## Start Material shown

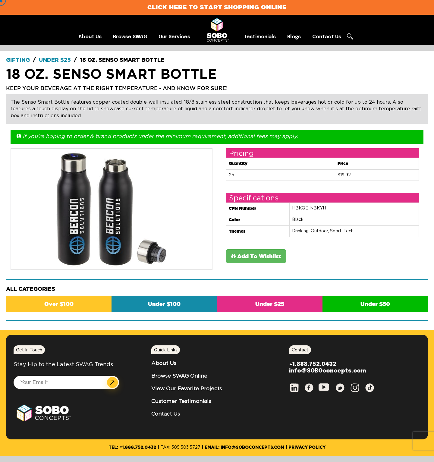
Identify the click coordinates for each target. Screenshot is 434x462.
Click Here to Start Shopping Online (217, 7)
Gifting (18, 60)
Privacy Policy (307, 447)
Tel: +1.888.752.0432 (132, 447)
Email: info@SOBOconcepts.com (244, 447)
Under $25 (55, 60)
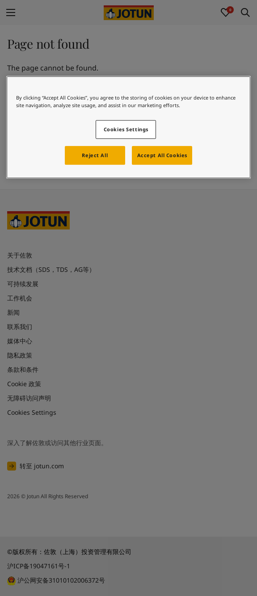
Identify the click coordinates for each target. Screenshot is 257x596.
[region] (128, 127)
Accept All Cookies (162, 155)
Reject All (95, 155)
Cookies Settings (126, 129)
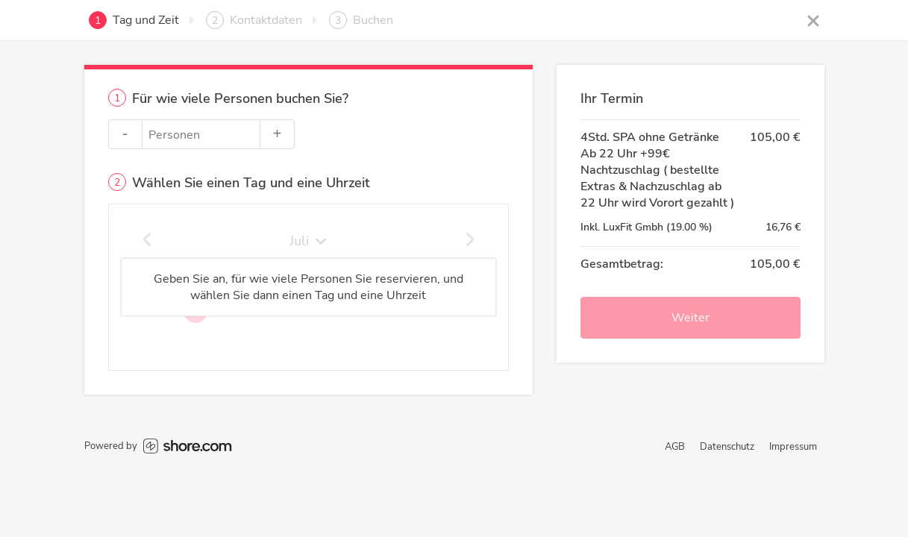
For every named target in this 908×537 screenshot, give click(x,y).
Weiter (690, 318)
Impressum (793, 446)
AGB (675, 446)
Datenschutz (727, 446)
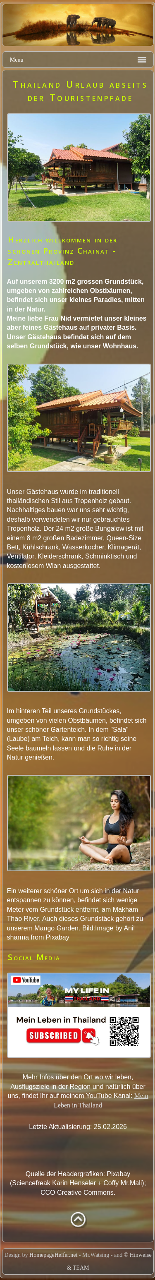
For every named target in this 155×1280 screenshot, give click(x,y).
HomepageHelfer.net (53, 1255)
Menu (17, 60)
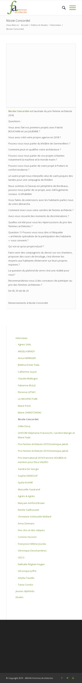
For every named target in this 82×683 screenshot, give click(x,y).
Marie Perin (24, 405)
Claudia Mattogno (28, 378)
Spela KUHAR (25, 482)
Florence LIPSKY (27, 392)
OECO (21, 557)
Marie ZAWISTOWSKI (29, 412)
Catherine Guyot (27, 371)
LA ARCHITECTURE (28, 399)
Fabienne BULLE (27, 385)
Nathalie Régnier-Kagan (31, 564)
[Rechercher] (62, 7)
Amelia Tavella (26, 578)
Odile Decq (24, 426)
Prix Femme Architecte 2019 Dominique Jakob (43, 444)
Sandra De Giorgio (28, 469)
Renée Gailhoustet (28, 509)
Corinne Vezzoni (27, 537)
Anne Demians (26, 523)
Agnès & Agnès (26, 496)
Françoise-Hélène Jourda (32, 544)
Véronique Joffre (27, 571)
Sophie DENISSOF (28, 475)
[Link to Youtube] (73, 678)
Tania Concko (25, 584)
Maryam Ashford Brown (31, 503)
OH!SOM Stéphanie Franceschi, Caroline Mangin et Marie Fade (46, 435)
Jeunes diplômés (25, 591)
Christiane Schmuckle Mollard (34, 516)
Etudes (19, 597)
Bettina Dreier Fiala (28, 364)
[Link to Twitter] (67, 678)
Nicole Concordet (18, 21)
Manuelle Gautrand (29, 489)
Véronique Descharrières (32, 550)
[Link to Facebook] (62, 678)
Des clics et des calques (31, 530)
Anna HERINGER (27, 358)
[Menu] (71, 7)
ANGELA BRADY (26, 351)
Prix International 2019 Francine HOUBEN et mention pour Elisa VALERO (42, 460)
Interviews (21, 338)
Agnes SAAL (24, 344)
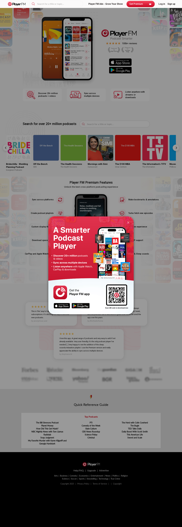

## End Material shown

§ **Exercise directions**: Count the lines of the records above that contain the word "Identify", treating uppercase and lowercase letters as distinct, and give only the number.

§ **Solved problem**: 2